Studio album by Skid Row
- Released: October 14, 2022
- Recorded: 2021–2022
- Studios: WireWorld (Nashville, Tennessee)
- Genres: Heavy metal; glam metal;
- Length: 41:15
- Label: earMUSIC
- Producer: Nick Raskulinecz

Skid Row chronology
| United World Rebellion (2014) | The Gang's All Here (2022) | Live in London (2024) |

Singles from The Gang's All Here
- "The Gang's All Here" Released: March 25, 2022; "Tear It Down" Released: 2022; "Time Bomb" Released: 2022; "October's Song" Released: 2022; "Resurrected" Released: 2023;

= The Gang's All Here (Skid Row album) =

The Gang's All Here is the sixth studio album by American heavy metal band Skid Row, their first since Revolutions per Minute (2006). It was released on October 14, 2022, by earMUSIC. It is the band's only studio album with lead singer Erik Grönwall, who replaced ZP Theart in March 2022, as well as the first with Rob Hammersmith, the band's drummer since 2010.

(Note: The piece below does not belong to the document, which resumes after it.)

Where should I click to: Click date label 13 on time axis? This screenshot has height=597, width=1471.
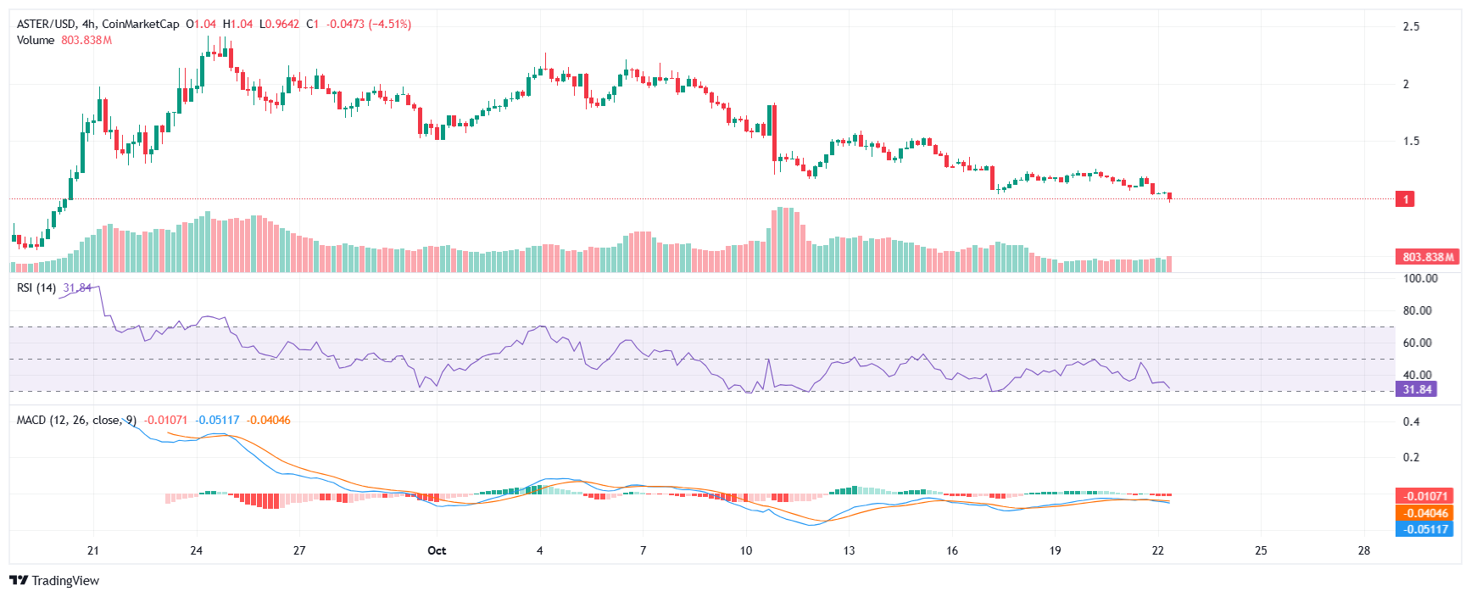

==Background and recording==
The album was recorded in Nashville, Tennessee and produced by Nick Raskulinecz.

==Release and promotion==
The title track was released as the lead single and featured a music video which was released on May 25, 2022. The clip features live footage and photos taken and submitted by fans during the band's early 2022 concerts, as well as behind-the-scene footage showing the band rehearsing in the studio and backstage.

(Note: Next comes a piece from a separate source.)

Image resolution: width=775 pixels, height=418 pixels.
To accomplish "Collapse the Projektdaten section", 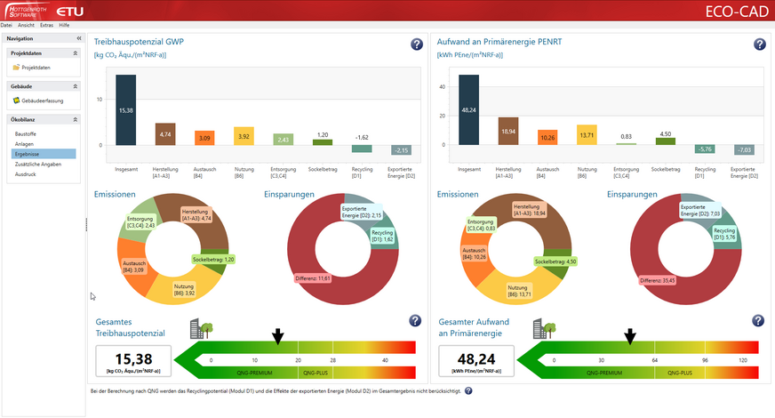I will click(x=76, y=52).
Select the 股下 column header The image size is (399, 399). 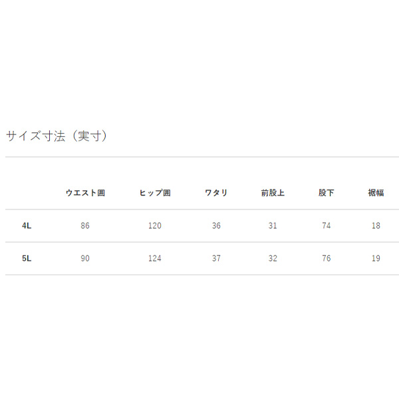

The band released the official music video for the second single "Tear It Down" in July 2022. The song is about breaking down barriers and the video was produced by Take 2 Productions / Rosey Media.

In September 2022, Skid Row released the third single "Time Bomb". The music video for the song was released on September 28, and featured director
Dale Resteghini, whom Rachel Bolan sought out to realize his artistic vision for the song about humanity's continuing struggles with monotony and self-indulgence.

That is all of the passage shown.